Race is a factor, as David Duke and his execrable ilk are now happy to tell you. Clinton's difficulties on the stage and with regular folks are a factor, as has been cited often. But just because some of Trump's supporters are bigots


and just because Clinton was a suboptimal candidate on the stump


doesn't make those the defining traits of her loss. Anyone remember what Bill Clinton's in-house slogan was for his campaign in 1992?

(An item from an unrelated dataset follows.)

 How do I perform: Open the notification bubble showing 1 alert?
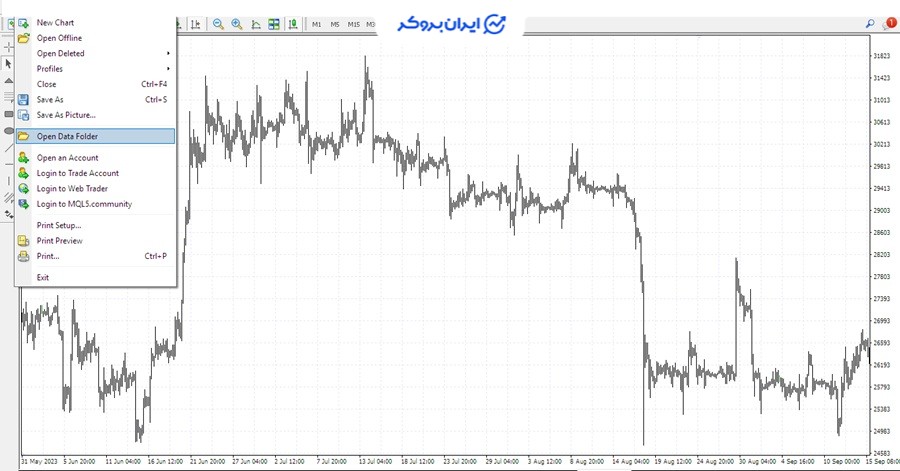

And there you go. When you have a block of voters that have missed out on the benefits of the "new economy" and are, at best, serially lied to by politicians promising to help them or, at worst, are labeled as losers by the media for not succeeding in said "new economy", presenting them with a candidate whose message is just more of the same is a sure recipe for disaster. The only thing that kept this race close for Clinton was the fact that Trump is such a horrible human being (and who goes on trial for fraud in a couple weeks. 'Merica!) If she'd been running against Romney, it would have been a slaughter. But, again, one of the reasons someone like Romney or Jeb Bush didn't get nominated is that they represent the same things Clinton does: Goldman Sachs, concentration of weatlh, and continued oligarchy. In the emails that were hacked from the DNC, Neera Tanden, president of the Center for American Progress put it best:
“I mean it makes my life more difficult after telling every reporter I know she’s actually progressive but that is really the smallest of issues. It worries me more that she doesn’t seem to know what planet we are all living in at the moment.”
Here's a hint: She doesn't.

So, what now? Well, what this presents us with now is opportunity. Yes, the next four years are going to be a bit of a trial with the GOP controlling all of the government and that idiot loose in the White House. But the opportunity comes in the fact that so many people dread that reality. This should be a galvanizing event. Don't be one of those Facebook warriors screeching at me about how others are going to suffer more than I am. I'm aware of that. What I'm saying is that there were plenty of people already suffering, including those highlighted by the keyboard champions whose only real expression of concern was to hit a Paypal button to toss $20 toward the Clinton campaign and feel like they were "contributing" to anything other than a stagnant edifice that's already rolling in cash, thanks. Again, borrowing from people who are likely expressing it better than I am, take a listen to Marc Lamont Hill on The Breakfast Club from a few months back:


The pertinent stuff begins at the 11:05 mark, but the whole thing is worth a watch, as he's a very interesting guy. But, in short, what he says is that he's not interested in voting for the same thing that continues to not work and a Trump presidency may be the thing that gets the majority of people to finally fight back against a system that is largely designed to make them passive observers (i.e. the equivalent of walking into a voting booth every four years), rather than active participants.

We can't just keep dismissing this event as the work of closed-minded racists. That's missing the point. The point is that a genuinely democratic and/or representative republic has to work for more than just the wealthy and ours simply doesn't.